August 1st, 2024 - July 31st, 2027

Categories: Software, Deep Learning, Machine Learning, Data Science, Computer Vision, Image Processing

About

Developing sensing circuits and systems capable of perceiving the physical environment is an essential step toward next-generation cyber-physical systems that leverage computation, communication, and sensing integrated with the physical domain. The recent introduction of a class of artificial intelligence (AI) methods known as deep learning has drastically advanced vision-based environment perception. However, the applicability of these methods is significantly limited by their reliance on vast amounts of 3D annotations for training, which are expensive, unnatural, and often unobtainable. Acquiring 3D annotations necessitates specialized data captured by 3D sensors rather than utilizing abundant and readily available images or videos. Moreover, it requires a controlled environment or compromises with inaccurate subjective labeling. This project aims to address real-time environment perception in a very challenging, largely unexplored, yet highly practical setting, where only 2D annotations are available during training, by modeling and learning rich space-time structures of the environment. The outcomes of this project will significantly impact cyber-physical systems and facilitate a wide range of applications, from robots in manufacturing and personal services to autonomous vehicles that enhance people’s mobility and safety. Furthermore, this project will tightly integrate research and education at the University of Illinois Chicago (UIC), which is a Minority Serving Institution (MSI), through curriculum development, research training for high school, undergraduate, and graduate students, broadening the participation of female and minority students, and community outreach.

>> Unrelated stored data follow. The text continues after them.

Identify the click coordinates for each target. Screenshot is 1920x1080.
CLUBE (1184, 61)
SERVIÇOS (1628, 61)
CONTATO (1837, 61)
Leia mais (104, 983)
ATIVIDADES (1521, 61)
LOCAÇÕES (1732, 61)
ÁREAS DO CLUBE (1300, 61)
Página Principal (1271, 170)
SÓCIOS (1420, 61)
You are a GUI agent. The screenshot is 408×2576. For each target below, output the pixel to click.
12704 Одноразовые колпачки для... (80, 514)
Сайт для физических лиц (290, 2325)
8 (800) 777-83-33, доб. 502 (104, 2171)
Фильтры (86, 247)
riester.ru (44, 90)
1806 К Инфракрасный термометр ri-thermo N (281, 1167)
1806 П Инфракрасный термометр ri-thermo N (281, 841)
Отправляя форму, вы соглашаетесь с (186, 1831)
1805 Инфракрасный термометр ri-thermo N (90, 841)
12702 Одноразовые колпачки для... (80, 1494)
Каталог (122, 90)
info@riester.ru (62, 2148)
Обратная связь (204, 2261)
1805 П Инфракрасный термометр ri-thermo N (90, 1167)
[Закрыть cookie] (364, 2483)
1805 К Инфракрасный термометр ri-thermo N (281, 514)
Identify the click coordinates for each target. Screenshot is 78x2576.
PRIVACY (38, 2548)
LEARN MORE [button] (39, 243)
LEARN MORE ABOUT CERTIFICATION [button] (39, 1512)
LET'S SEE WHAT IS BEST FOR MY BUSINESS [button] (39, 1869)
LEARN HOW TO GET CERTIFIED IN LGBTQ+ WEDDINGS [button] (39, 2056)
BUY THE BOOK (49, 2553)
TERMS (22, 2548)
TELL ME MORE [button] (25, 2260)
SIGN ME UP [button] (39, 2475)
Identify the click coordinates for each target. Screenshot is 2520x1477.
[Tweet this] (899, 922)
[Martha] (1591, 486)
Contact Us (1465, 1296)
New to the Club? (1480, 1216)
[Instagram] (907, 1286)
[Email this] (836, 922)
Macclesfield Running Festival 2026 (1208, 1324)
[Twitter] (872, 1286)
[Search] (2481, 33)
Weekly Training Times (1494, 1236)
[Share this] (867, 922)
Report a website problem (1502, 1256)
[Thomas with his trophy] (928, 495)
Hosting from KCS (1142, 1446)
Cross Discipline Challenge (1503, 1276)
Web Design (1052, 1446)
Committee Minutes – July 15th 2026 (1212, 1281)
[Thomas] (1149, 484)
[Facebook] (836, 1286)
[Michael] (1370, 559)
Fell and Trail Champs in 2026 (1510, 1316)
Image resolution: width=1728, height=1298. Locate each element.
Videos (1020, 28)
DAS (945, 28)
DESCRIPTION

This project will address real-time environment perception when only 2D annotations are available during training by systematically pursuing a novel approach that decomposes the complex physical environment into geometry and motion substructures in 3D space and models their rich space-time interactions. From streaming video, the trained system will not only recognize objects and scene layouts in the environment but also estimate their 3D geometry and 3D motion in real-time. This project is focused on (1) establishing a self-supervised framework for lifting 2D objects to 3D, by bridging geometry and motion, brightness constancy, and differentiable depth rendering, (2) scaling 2D-to-3D lifting of individual objects to perceive the entire environment, by modeling and learning short-term and long-term dynamics of the environment, and (3) achieving flexible and generalizable environment perception by handling articulated motion and out-of-distribution environments. The new approach is expected to be efficient in terms of the amount of annotations required for training, scalable to a wide range of objects, and robust to the complexity and diversity of real-world environments. This project will advance and enrich the fundamental research of visual sensing, perception, and learning. Moreover, this project will demonstrate the usability and robustness of the proposed approach in real cyber-physical systems.